Aim of the exercise: Among the lines below, some may contain the string "image". Say how many do, and give nothing besides the number.

Given records:
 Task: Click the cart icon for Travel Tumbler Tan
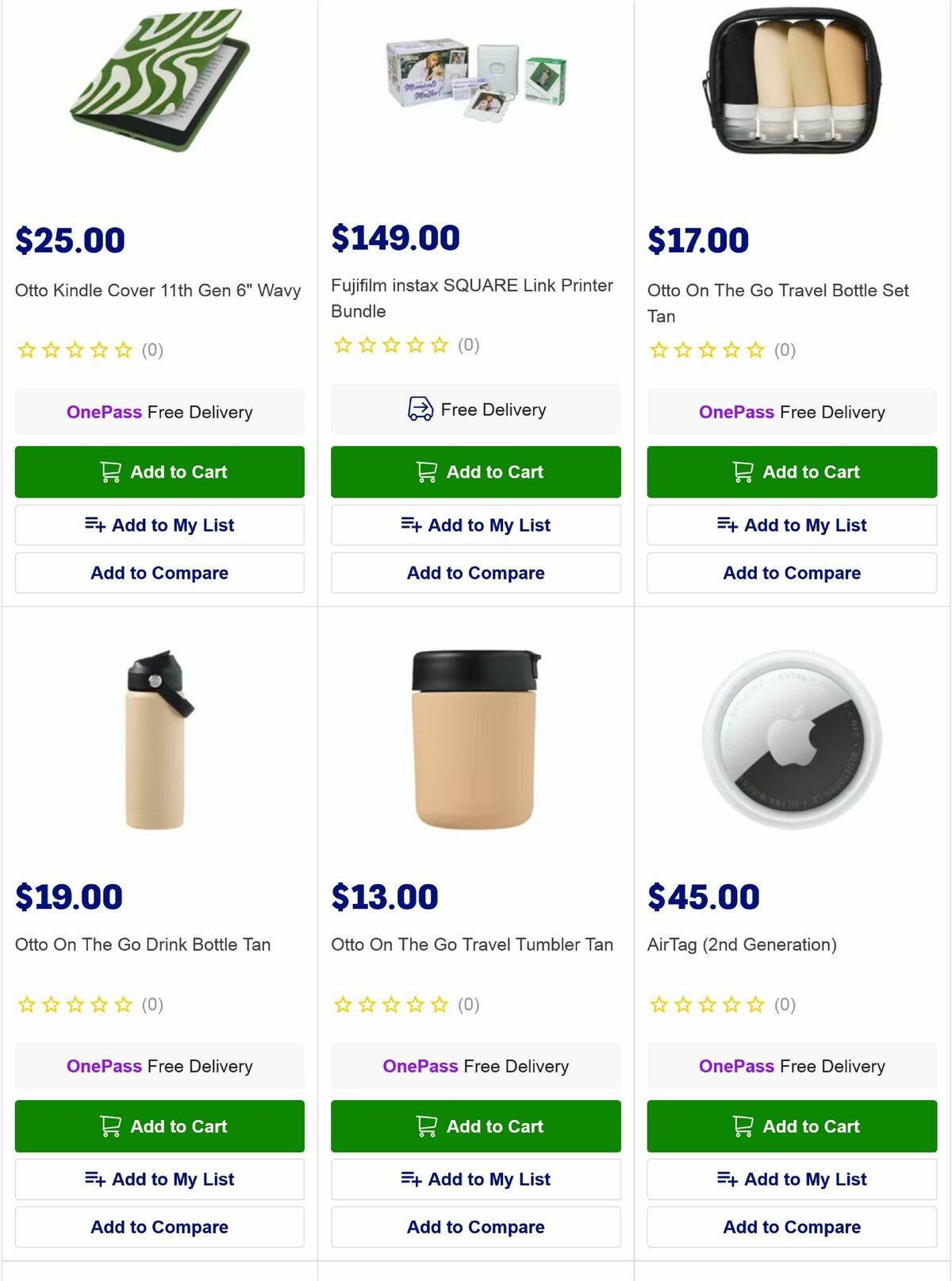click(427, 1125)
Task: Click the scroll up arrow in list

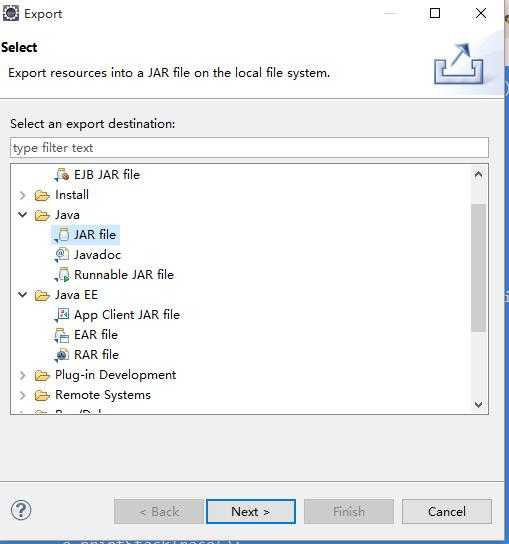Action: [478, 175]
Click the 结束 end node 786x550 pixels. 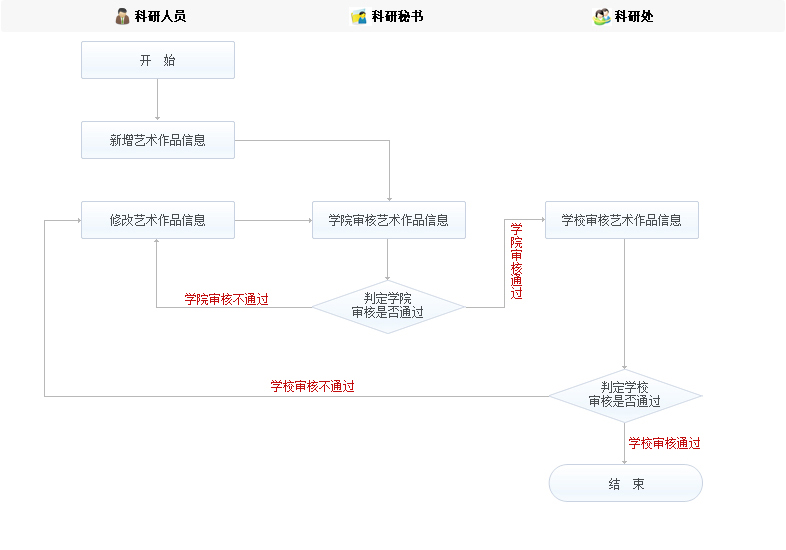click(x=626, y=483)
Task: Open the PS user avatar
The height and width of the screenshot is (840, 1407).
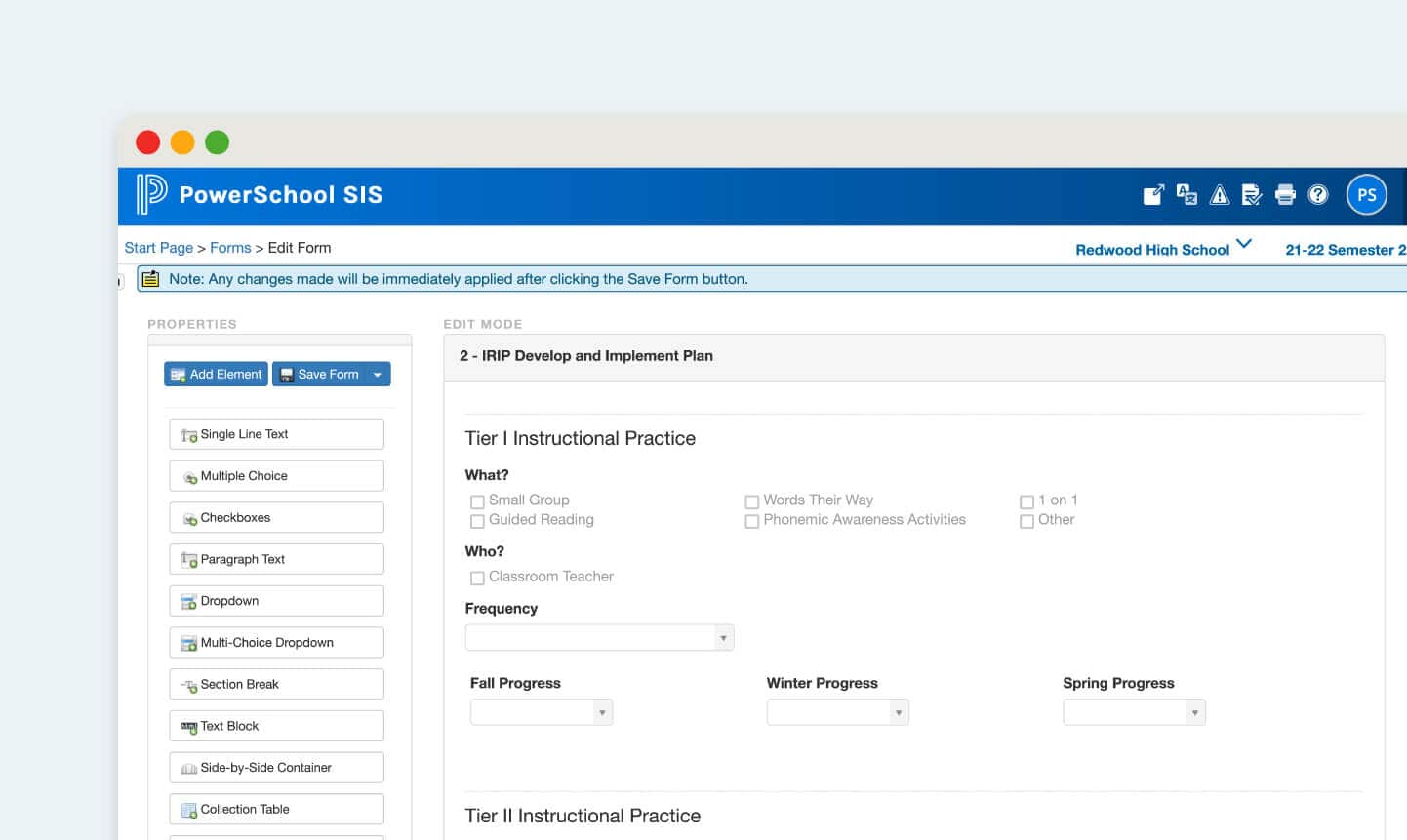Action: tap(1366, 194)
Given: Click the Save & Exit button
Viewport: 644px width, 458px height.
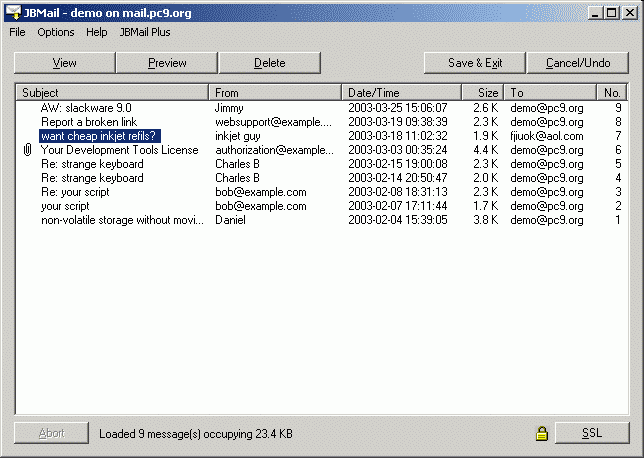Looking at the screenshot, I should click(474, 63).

---

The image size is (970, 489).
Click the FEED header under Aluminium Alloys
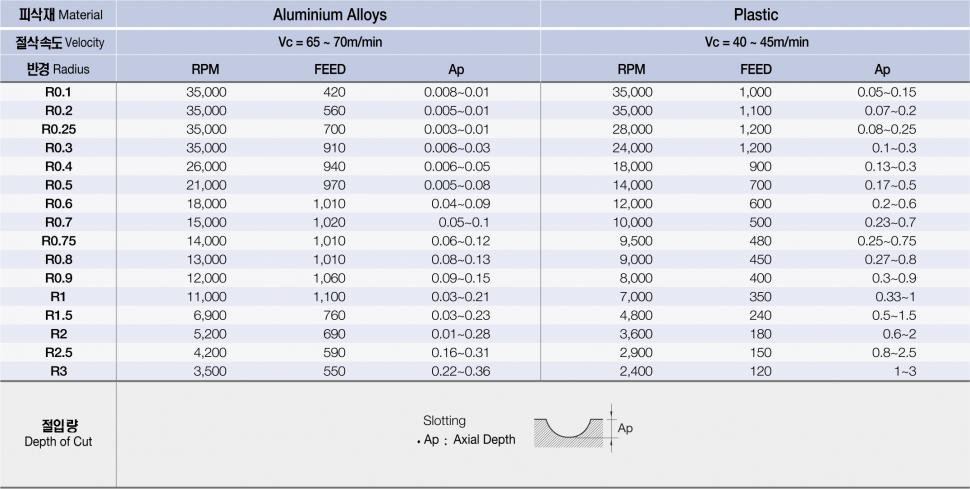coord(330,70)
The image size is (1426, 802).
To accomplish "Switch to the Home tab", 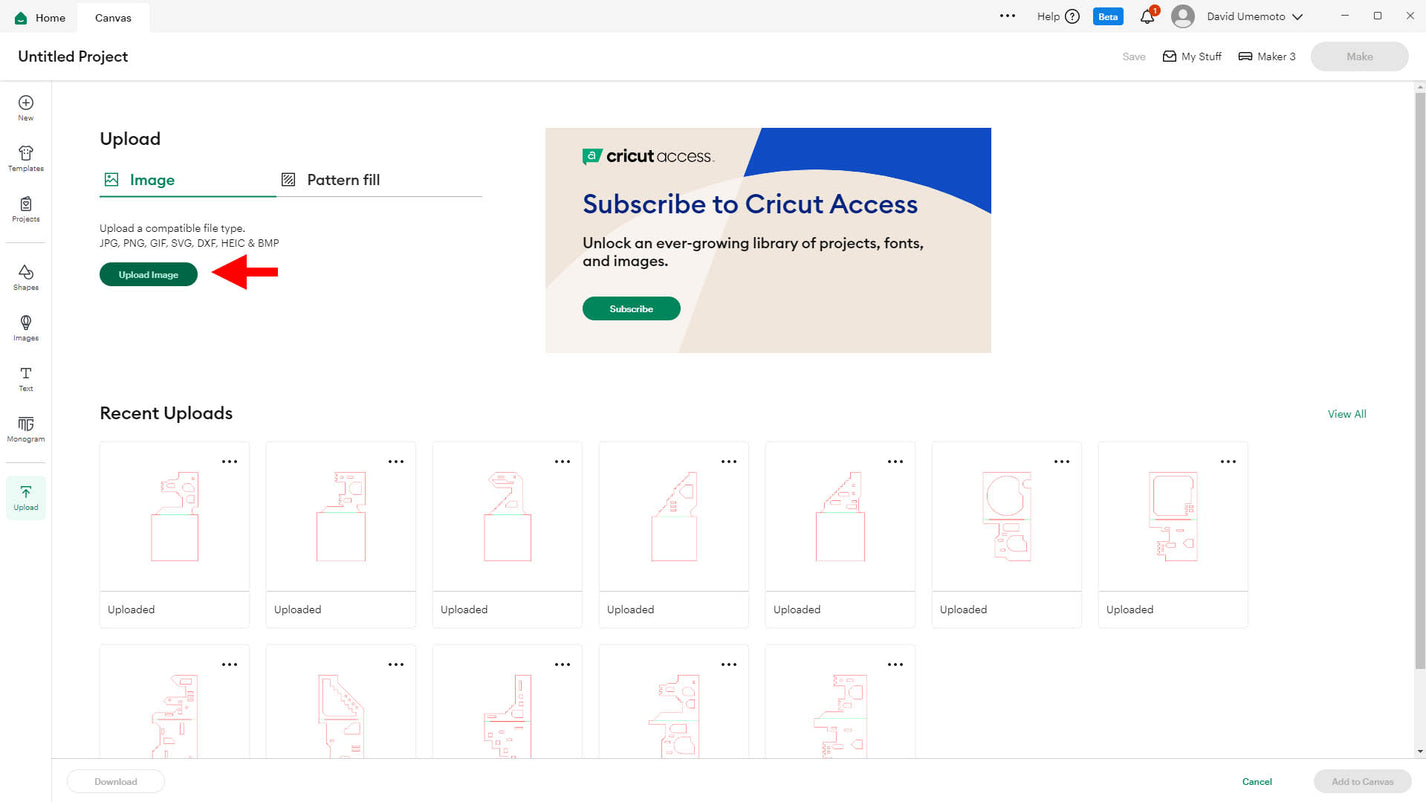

---

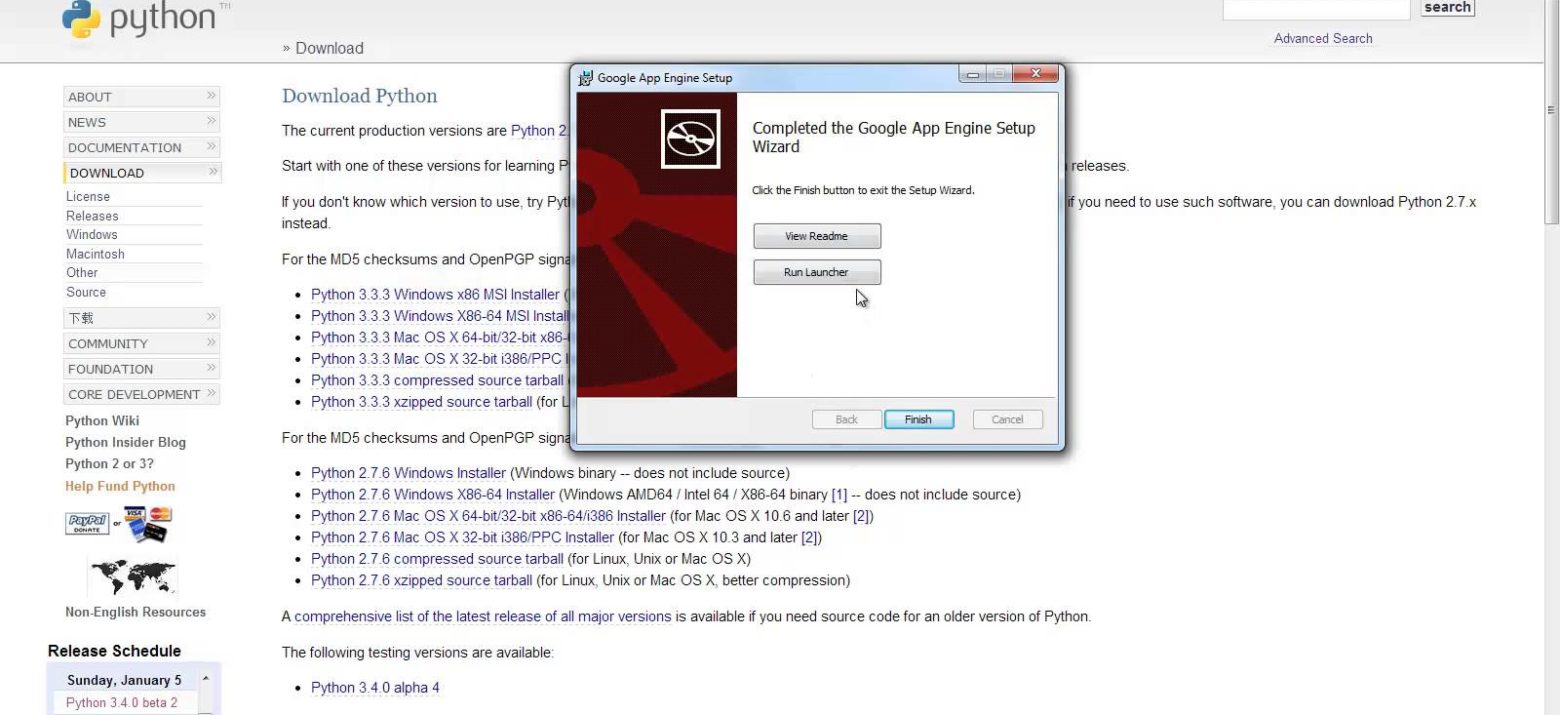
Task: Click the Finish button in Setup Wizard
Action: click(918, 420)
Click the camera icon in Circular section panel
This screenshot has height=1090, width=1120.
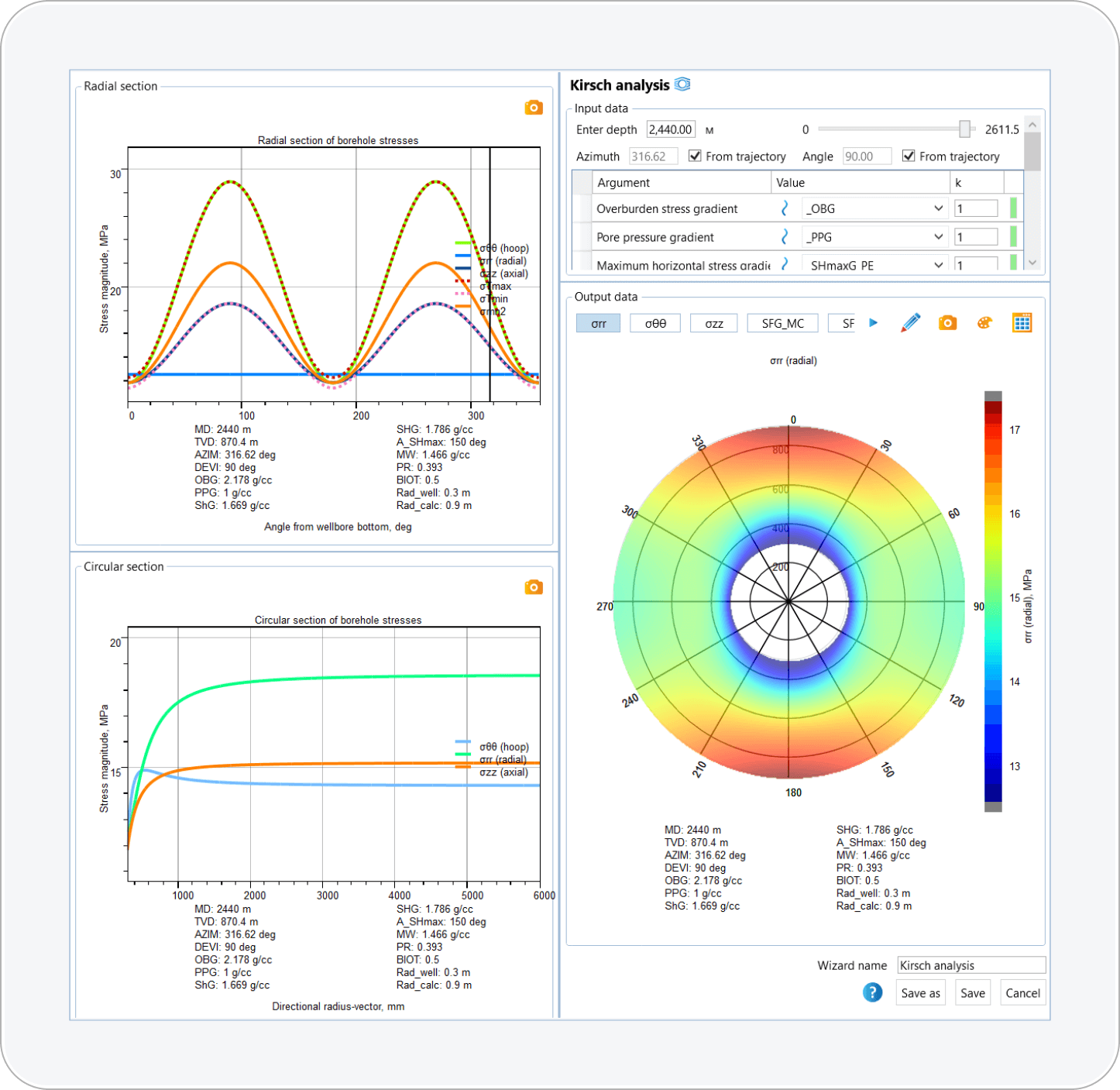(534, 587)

Result for this exercise: 2